For this offense he was arrested and put on trial for libel. Being convicted, he was sentenced to pay a fine of fifty pounds, to undergo a year's imprisonment in Newgate, to stand in the pillory for one hour, and give bonds for his good behavior for the next seven years. While he was still in prison, he was convicted of two libels: first for saying that both the Prince of Wales and the Duke of York had incurred the just disapprobation of the king; and secondly, for saying that the Duke of Clarence, another son of George III., an officer in the navy, had left his station without the permission of his commanding officer. For these offenses he was condemned to pay fines amounting to two hundred pounds, and to suffer a second year's imprisonment. His first year he served out fully, and four months of the second, when by the intercession of the Prince of Wales he was released.

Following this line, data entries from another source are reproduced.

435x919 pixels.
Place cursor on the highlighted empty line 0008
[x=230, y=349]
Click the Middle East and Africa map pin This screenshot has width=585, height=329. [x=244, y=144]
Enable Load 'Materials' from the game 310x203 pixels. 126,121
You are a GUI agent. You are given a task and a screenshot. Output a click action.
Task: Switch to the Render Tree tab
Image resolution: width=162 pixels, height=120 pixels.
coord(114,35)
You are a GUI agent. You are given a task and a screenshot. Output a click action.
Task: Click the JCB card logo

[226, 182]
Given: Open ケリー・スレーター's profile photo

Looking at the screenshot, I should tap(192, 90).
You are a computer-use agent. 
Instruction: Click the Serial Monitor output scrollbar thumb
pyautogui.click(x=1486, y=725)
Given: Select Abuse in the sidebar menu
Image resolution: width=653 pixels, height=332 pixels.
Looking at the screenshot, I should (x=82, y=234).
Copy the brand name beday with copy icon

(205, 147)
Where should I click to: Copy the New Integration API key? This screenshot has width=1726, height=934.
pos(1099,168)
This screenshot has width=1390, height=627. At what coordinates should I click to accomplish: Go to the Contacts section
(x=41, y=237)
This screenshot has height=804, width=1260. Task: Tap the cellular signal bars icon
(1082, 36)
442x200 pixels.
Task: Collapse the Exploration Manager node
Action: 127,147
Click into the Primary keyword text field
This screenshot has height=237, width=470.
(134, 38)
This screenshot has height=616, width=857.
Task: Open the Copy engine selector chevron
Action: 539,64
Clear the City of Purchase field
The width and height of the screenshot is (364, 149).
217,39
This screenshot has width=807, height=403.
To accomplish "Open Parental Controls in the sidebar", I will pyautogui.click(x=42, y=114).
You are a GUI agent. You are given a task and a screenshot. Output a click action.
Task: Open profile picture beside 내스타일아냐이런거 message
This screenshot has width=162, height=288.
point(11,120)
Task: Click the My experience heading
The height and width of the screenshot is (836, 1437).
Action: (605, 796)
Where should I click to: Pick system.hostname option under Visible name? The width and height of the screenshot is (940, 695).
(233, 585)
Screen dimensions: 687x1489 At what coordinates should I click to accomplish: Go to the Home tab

From this period the newspaper appears to have gone forward, without any interruption, to the present day. In due time John Walter withdrew from the management, and gave it up to his eldest son, John Walter the second, who seems to have possessed his father's resolution and energy, with more knowledge of the world and a better education. It was he who took the first decisive step toward placing "The Times" at the head of journalism. For many years the Walters had been printers to the custom house, a post of considerable profit. In 1810 the newspaper discovered and exposed corrupt practices in the Navy Department,—practices which were subsequently condemned by an investigating commission. The administration deprived the fearless editor of the custom house business. As this was not in accordance with the usages of English politics, it made a great outcry, and the editor was given to understand that, if he would wink at similar abuses in future, the public printing should be restored to him. This offer he declined, saying that he would enter into no engagements and accept no favors which would diminish, in any degree whatever, the independence of the paper.